* _Passage provided_
————

I've done the following in this order:
nova-manage api_db sync
nova-manage db sync
(to bring the DBs up to the version I'm upgrading to (Train)
nova-manage db archive_deleted_rows --verbose --until-complete
The thing I notice here ^ is that you didn't (but should) use --all-cells to also clean up based on the nova_cell0 database (where instances that failed scheduling go). If you've ever had an instance go into ERROR state for failing the scheduling step and you deleted it, its nova_api.instance_mappings record would be a candidate for being archived (removed). <snip>
# placement-status upgrade check +-----------------------------------------------------------------------+ | Upgrade Check Results | +-----------------------------------------------------------------------+ | Check: Missing Root Provider IDs | | Result: Success | | Details: None | +-----------------------------------------------------------------------+ | Check: Incomplete Consumers | | Result: Warning | | Details: There are -2 incomplete consumers table records for existing | | allocations. Run the "placement-manage db | | online_data_migrations" command. | +-----------------------------------------------------------------------+
argh! again a negative number! But at least it's only 2, which is well within the realm of manual fixes.

————

* _Data section_
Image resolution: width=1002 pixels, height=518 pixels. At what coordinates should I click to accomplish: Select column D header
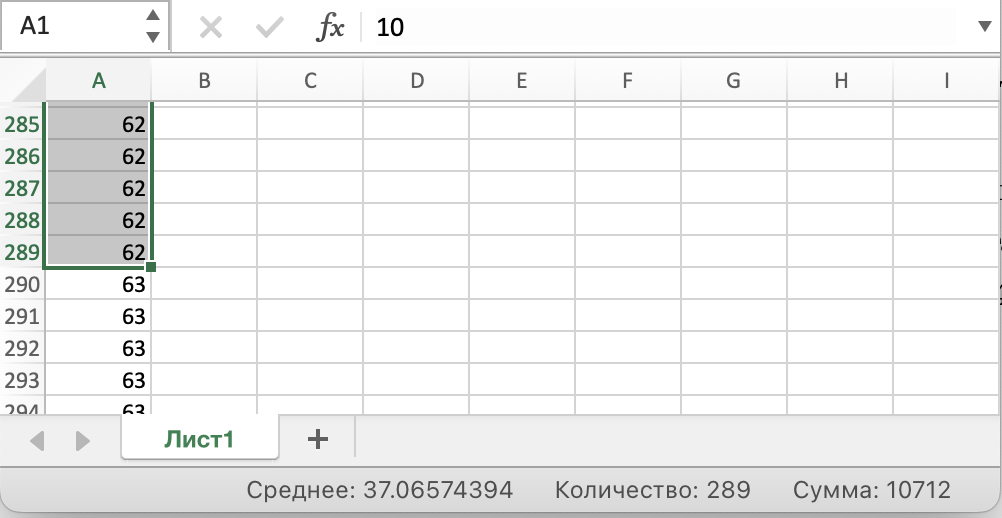[x=416, y=82]

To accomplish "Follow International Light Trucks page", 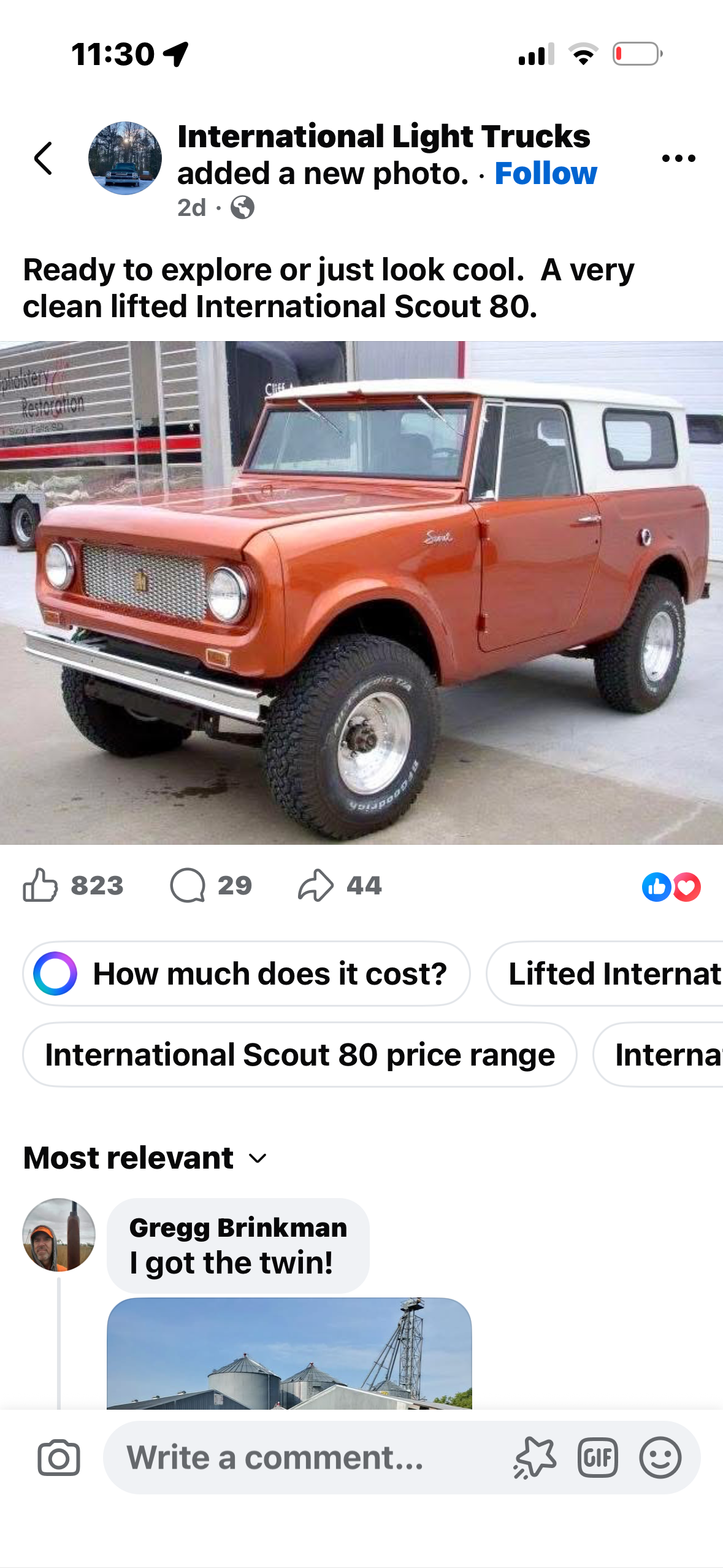I will tap(546, 174).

————

* _Problems to solve_
(a) Translate this sentence from the Nova upgrade passage into Spanish: "But at least it's only 2, which is well within the realm of manual fixes."
(b) In the Nova upgrade passage, which commands start with nova-manage? Give each one in full with its arguments.

* _Responses by task_
(a) Pero al menos son solo 2, lo cual está perfectamente dentro del ámbito de las correcciones manuales.

(b)
nova-manage api_db sync
nova-manage db sync
nova-manage db archive_deleted_rows --verbose --until-complete